16 March 2017 - 17 March 2017

Landmines and cluster munitions’ survivors : A testimony by Khun Wiboonrat Chanchoo (Thailand)

« It is a great honour for me to be here today. As all of you are aware, I’m not a cluster munitions survivor, but landmine survivor. For me, there is no difference between cluster munitions and landmine survivors or other remnants of wars. We are the same. We are victims.

I myself became person with disability nearly 20 years ago. That day, I went in to the forest near the Thai-Cambodian border to collect bamboo to bring home. I was not aware that there were landmines hidden in that area. All I well recalled was that all of a sudden there was loud noise and my body was catapulted into the air. When I looked at my left leg, I saw it was shattered with dangling fractured bones. I screamed to warn others not to come near while I crawled myself to safety. Though I did not lose my life, but life has changed dramatically after that. My husband by that time could not deal with it and felt ashamed of my physical condition so he abused me, abandoned me and left our family taking with him all the money and assets we had. But he left the most valuable assets for me, our two daughters.

I have been sharing my story, which is of course not a pleasant one, several times. I am aware that sometimes people feel uncomfortable when listening. But I have to continue doing this because I would like people to really know the lives of survivors. It’s not like we received support one time and all have been done so that case can be closed. Not only survivors receive affect, but also our family members. There are too many people with disabilities who still have difficulties in their lives. Some of them are in worse conditions. They still need support. Some of them don’t even have rice on the table.

After having accident, I did not give up, I continued working in the paddies and plots, growing rice and vegetables, and raising my two kids on my own.

As time went on, I came to realise that a person with disability not only can live a normal life with the proper care and support from those around them; but they can also contribute meaningfully towards others. I decided to join a local support group for people with disabilities. It is a platform where we can work together to help improve our living conditions.
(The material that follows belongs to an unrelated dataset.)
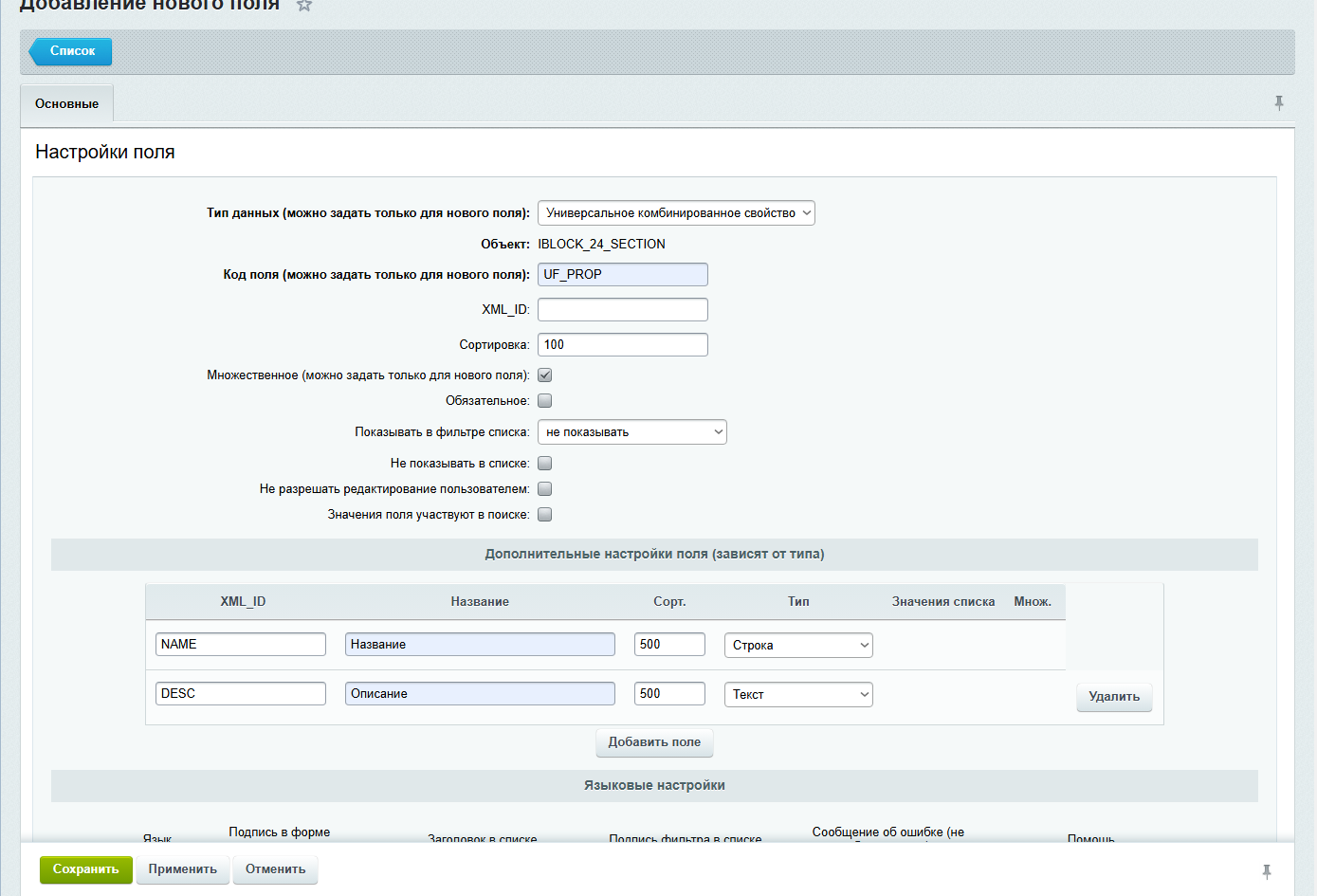The width and height of the screenshot is (1317, 896).
Task: Uncheck the Множественное checkbox
Action: (x=545, y=375)
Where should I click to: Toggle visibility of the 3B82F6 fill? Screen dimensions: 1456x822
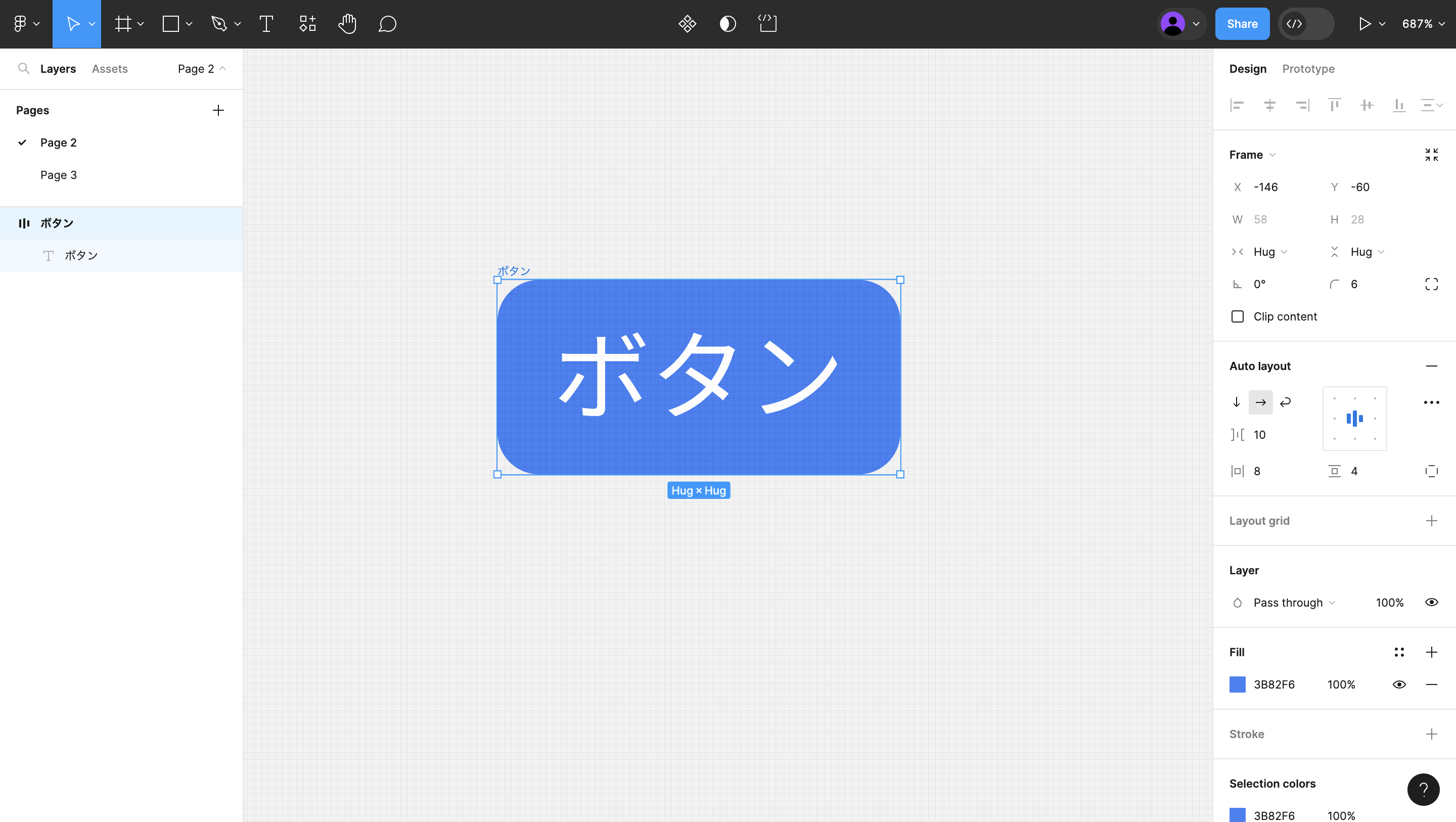point(1399,684)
Our self-help group started from small group of landmine survivors and people with disabilities in my village. The group expanded to neighbouring villages, and finally become a sub-district group. This group then connects with other survivors’ groups in other districts and provinces.

My self-help group now comprises over 100 landmine survivors. Most recently, I have expanded the scope of my activities to include persons with various disabilities, orphans, children with HIV infected parents, and the abandoned elderly.

Activities of our self-help groups in the past and at present include mushroom planting, micro-credit loan among group members, promotion of income generating activities, setting up a local network to deliver assistance is a much more efficient and sustainable approach in providing assistance, and more. Some activities become successful for example mushroom planting, but some are not successful including raising animals.

After 20 years of being a person with disability, believe it or not, the needs of survivors I have been observing remain the same, which are very basic needs. Survivors need prostheses. Survivors need financial support and micro-credit. Survivors need to accessibility and modification of accommodation and public facilities for appropriate use by persons with disabilities. Survivors need to know about their rights.

I would like to thank the Governments of Thailand for a lot of good work happening. My voices are louder. I would like also to thank other Governments including Lao PDR, Cambodia, Vietnam, and more for lots of good work happening in my survivors’ friends’ countries. We all know that government support and understanding for victims is vital to ensuring our full and equal participation in the society. I wish the international community continue working together to ensure that no one will have to suffer from this indiscriminate weapon ever again. I wish Thailand, Cambodia and Vietnam acceding to the CCM very soon. We need protection of the rights of victims in an all-inclusive and sustainable manner.

Aside from Government of Thailand, I would like to thank International Campaign to Ban Landmines-Cluster Munitions Coalition, Handicap International, Jesuit Refugee Services, COERR and Norwegian People’s Aid for supporting me all along. »

Khun Wiboonrat Chanchoo, International Campaign to Ban Landmines – Cluster Munition Coalition, Thailand, 17 March 2017

The closed seminar on “Cooperating to implement the Convention on Cluster Munitions: the country coalition concept” was held in conjunction with the Permanent Representation of Germany to the Conference on Disarmament. It was funded by the European Union and jointly organised by the European External Action Service through the EU Non-proliferation Consortium, and the United Nations Economic and Social Commission for Asia and the Pacific (UNESCAP).

It took place on the premises of the UNESCAP, Bangkok, Thailand, on March 16 and 17, 2017. The participants included both government officials, International organizations representatives and non-governmental experts from the South-East Asia region, the EU member states and beyond.

The purpose of this seminar was to discuss future developments impacting the implementation of the Convention on Cluster Munitions (CCM). It focused on the concept of establishing “country coalitions” (i.e. with a country specific focus) as a means to enhance international cooperation and thus support the implementation of the Convention in South-East Asia. A coordinated approach concerning destruction and clearance (including mapping and securing of contaminated areas) of cluster munitions and assisting victims, involving donor states and operators will support States Parties to fulfil their commitments under the Convention. Lastly, a country specific approach is required to help ensure progress in implementation of the CCM.

Against this backdrop the concept of establishing “country coalitions” as a means to enhance international cooperation and thus promote the CCM seems to have considerable potential. The South-East Asia region is the location of the heaviest cluster munition contamination globally. It includes both States Parties and Non-States Parties to the CCM, including countries who are addressing contamination, stockpile destruction, etc. Within the region, Lao PDR, Vietnam and Cambodia are all dealing with very high levels of contamination. Lao PDR has the highest levels of contamination.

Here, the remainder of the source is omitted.